[[ Data listing open ]]
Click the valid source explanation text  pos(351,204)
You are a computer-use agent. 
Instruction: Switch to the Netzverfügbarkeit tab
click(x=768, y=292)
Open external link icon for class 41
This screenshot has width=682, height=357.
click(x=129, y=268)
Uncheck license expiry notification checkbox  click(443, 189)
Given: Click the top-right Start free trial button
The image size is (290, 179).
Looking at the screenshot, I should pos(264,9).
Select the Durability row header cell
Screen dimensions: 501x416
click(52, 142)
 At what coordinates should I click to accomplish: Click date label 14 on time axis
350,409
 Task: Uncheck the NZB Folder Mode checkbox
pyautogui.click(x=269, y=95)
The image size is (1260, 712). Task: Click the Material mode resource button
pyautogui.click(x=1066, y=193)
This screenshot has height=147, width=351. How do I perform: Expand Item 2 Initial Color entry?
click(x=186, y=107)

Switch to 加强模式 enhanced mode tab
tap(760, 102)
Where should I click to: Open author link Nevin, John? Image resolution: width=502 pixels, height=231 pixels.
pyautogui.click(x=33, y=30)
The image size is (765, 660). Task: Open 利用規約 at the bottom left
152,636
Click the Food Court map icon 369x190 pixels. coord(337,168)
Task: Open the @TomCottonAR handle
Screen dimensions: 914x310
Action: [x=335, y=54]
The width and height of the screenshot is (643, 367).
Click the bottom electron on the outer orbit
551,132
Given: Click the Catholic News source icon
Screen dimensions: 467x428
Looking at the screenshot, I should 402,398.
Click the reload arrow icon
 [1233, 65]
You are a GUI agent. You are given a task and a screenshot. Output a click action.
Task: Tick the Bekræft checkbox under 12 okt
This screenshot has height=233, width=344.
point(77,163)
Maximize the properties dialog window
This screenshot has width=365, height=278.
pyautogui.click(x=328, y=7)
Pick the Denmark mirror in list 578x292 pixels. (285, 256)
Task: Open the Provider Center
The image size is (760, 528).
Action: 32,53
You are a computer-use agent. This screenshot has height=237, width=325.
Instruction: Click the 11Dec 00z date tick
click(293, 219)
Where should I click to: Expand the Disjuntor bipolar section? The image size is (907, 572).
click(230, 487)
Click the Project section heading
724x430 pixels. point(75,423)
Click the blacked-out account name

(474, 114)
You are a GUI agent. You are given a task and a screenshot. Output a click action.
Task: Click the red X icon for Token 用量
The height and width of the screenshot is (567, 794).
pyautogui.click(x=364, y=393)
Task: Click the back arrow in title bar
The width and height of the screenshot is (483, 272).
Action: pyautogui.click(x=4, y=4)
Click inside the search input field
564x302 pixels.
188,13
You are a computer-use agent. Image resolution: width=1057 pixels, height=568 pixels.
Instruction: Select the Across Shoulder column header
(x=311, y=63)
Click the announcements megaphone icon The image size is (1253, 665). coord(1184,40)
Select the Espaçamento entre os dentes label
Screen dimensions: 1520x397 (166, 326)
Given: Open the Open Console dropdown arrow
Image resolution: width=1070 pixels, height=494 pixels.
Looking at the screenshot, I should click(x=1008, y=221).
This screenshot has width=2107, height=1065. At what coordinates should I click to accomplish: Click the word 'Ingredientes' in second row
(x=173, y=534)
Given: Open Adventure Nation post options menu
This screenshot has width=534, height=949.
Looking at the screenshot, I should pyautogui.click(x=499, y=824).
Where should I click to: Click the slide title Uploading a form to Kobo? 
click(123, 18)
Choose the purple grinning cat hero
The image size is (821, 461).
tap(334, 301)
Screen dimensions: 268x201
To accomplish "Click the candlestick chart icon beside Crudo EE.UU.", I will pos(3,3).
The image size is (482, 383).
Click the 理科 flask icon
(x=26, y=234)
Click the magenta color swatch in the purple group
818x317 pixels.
[[ Data listing closed ]]
● What the task requires
Each line above with the string "purple" in it should be located and copied.

● Solution
Choose the purple grinning cat hero
Click the magenta color swatch in the purple group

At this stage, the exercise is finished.